Vor ein paar Tagen telefonierte ich mit einer befreundeten Familie aus den USA. Natürlich sprachen wir ziemlich zu Beginn über die aktuelle Corona-Lage in den USA. Die Mutter erzählte, dass ihre drei erwachsenen Kinder alle unterschiedliche Meinungen vertreten. Sie selbst wiederum sei sich sicher, dass die offizielle Zahl der mit Corona infizierten US-Bürger aus politischen Gründen gefälscht sei, da sich gewisse Personen wirtschaftliche und politische Vorteile durch einen strengen Lockdown erhofften. Als ich das hörte, fiel mir die Kinnlade runter und ich war kurz davor aufzulegen.
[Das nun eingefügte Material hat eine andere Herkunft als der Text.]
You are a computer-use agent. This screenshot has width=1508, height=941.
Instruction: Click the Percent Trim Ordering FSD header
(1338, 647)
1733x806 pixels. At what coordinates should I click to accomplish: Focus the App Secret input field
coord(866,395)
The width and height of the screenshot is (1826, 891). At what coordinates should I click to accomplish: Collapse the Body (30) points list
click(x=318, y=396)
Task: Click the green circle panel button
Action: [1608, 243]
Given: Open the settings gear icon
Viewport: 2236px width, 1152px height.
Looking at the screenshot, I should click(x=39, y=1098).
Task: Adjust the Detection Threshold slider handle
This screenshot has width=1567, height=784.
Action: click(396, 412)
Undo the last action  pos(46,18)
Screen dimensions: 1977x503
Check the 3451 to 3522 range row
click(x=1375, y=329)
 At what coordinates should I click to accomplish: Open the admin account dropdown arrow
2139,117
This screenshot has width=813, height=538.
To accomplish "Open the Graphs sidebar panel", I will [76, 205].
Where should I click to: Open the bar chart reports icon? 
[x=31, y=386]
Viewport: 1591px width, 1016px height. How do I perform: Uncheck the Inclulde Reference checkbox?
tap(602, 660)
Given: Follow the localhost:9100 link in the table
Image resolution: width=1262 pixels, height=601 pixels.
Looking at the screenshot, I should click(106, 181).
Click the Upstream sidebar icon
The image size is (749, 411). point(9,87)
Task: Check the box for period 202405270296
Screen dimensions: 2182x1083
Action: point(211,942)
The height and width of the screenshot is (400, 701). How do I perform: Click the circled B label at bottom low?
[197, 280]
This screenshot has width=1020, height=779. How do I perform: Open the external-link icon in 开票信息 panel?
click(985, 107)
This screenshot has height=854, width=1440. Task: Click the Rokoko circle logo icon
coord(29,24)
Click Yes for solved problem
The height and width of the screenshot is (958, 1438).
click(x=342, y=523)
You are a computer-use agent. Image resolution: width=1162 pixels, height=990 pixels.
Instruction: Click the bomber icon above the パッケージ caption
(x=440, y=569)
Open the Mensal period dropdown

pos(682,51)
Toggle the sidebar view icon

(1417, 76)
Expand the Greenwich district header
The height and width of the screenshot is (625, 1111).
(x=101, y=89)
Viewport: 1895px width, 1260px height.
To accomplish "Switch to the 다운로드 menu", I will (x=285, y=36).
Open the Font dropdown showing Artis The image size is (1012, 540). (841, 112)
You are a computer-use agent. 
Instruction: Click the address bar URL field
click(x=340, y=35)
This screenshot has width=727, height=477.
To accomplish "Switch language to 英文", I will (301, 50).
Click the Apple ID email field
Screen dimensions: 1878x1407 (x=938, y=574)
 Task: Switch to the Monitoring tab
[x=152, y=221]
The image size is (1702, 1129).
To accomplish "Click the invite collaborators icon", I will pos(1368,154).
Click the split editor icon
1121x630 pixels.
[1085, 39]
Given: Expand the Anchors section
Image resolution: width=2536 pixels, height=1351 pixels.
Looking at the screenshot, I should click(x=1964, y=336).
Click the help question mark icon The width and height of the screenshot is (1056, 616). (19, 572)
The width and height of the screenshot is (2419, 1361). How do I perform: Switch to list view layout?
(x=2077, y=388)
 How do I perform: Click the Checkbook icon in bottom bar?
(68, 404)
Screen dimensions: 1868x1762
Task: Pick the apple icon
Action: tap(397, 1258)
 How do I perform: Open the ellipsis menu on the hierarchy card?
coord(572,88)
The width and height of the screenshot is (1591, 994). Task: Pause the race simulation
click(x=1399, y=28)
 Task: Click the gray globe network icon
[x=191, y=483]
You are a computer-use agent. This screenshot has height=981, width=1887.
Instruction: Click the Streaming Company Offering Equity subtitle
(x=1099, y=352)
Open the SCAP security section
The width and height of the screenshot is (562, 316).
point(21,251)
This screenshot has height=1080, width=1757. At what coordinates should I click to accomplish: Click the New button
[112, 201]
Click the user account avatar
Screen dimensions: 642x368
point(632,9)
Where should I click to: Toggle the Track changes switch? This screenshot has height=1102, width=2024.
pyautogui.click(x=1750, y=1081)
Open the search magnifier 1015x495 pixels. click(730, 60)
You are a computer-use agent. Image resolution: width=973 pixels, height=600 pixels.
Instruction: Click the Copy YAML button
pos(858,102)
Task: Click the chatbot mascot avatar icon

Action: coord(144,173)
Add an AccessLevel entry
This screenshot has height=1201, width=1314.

Ich erinnerte mich allerdings an mein Motto:
„Nur mit denjenigen zu reden, die die gleiche Meinung vertreten, wie man selbst, führt zu nichts. Wir müssen denjenigen zuhören, die anderer Meinung sind, sonst werden die Mauern immer größer.“
Eine konstruktive Diskussion über Zoom konnte mein Bruder, der auch im Meeting war, sich offensichtlich nicht vorstellen und so schlug er sicherheitshalber vor, das Thema schnell zu wechseln. Wir sprachen daraufhin ausschließlich über relativ belanglose Dinge, wie den schönen Ausblick im vergangenen Wanderurlaub. Schade, denke ich im Nachhinein umso mehr.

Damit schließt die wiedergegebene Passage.